Iranian media: ISIS leader declared 'clinically dead' by Israeli doctors in Golan

An encounter in March allegedly left al-Baghdadi mortally wounded, allowing Abdul Rahman al-Sheijlar, also called Abu Ala Afri to succeed him.

A man purported to be the reclusive leader of the militant Islamic State Abu Bakr al Baghdadi made a rare public appearance at a mosque in the center of Mosul, on July 5, 2014. (photo credit: REUTERS)
A man purported to be the reclusive leader of the militant Islamic State Abu Bakr al Baghdadi made a rare public appearance at a mosque in the center of Mosul, on July 5, 2014.
(photo credit: REUTERS)
Following reports by Iranian and Iraqi media that Islamic State leader, Abu Bakr al-Baghdadi, had suffered critical injuries in Iraq, unsubstantiated rumors have now surfaced that al-Baghdadi has been declared "clinically dead" by Israeli physicians in the Golan Heights.
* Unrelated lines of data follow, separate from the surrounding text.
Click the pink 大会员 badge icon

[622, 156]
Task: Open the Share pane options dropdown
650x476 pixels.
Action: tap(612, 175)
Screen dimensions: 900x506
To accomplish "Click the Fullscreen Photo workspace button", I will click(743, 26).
Iran's state FARS news, quoting two Iraqi media outlets, claimed that the spiritual and military leader of the self-styled caliphate had been injured in Western Iraq during an assault by Iraqi and Shi'ite forces on March 18 and that he had somehow been transferred to the Israeli Golan Heights, where surgeons and physicians had declared him clinically dead.  
However, various claims of how exactly al-Baghdadi was injured last month have rendered the truth elusive.  In March, the British daily, the Guardian quoted an Iraqi political adviser, Hisham al-Hashimi, and an unnamed Western diplomat as claiming that  al-Baghdadi suffered life-threatening injuries during a US airstrike in the Nineveh region, close to the Syrian border.
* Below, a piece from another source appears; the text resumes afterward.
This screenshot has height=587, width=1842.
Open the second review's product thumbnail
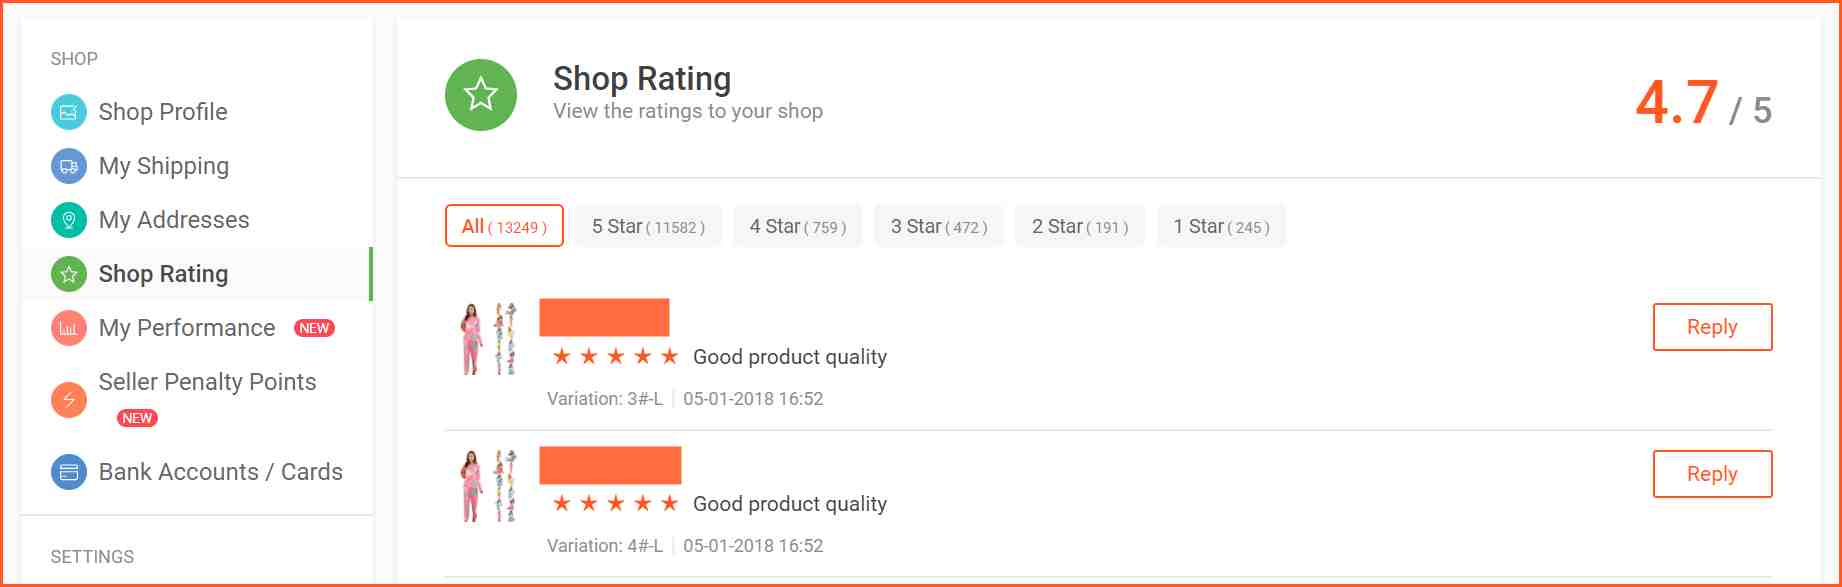489,486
A Pentagon official, Army Colonel Steven Warren, swiftly denied that al-Baghdadi had been the target of any strike, however, telling the Daily Beast that there is "no reason to believe it was Baghdadi" who was hit by the war plane's payload.
In any case, the encounter apparently left him mortally wounded and unable to resume his post, a position that has been allegedly filled by a new shady figure, al-Baghdadi's successor, Abdul Rahman al-Sheijlar, also called Abu Ala Afri.
According to al-Hashimi, Afri had been a physics teacher and established academic who had penned multiple publications on topics ranging from science to religion. He had had joined al-Qaida after the American invasion however, an supervised its Iraqi branch, known as al-Qaida in Mesopotamia.
Reports from the Iranian and Iraqi media have also suggested that following the decline in al-Baghdadi's health, infighting and disputes have arisen among various factions in the Islamic State group with the group's Syria branch expressing dissatisfaction with the choice of the new leader.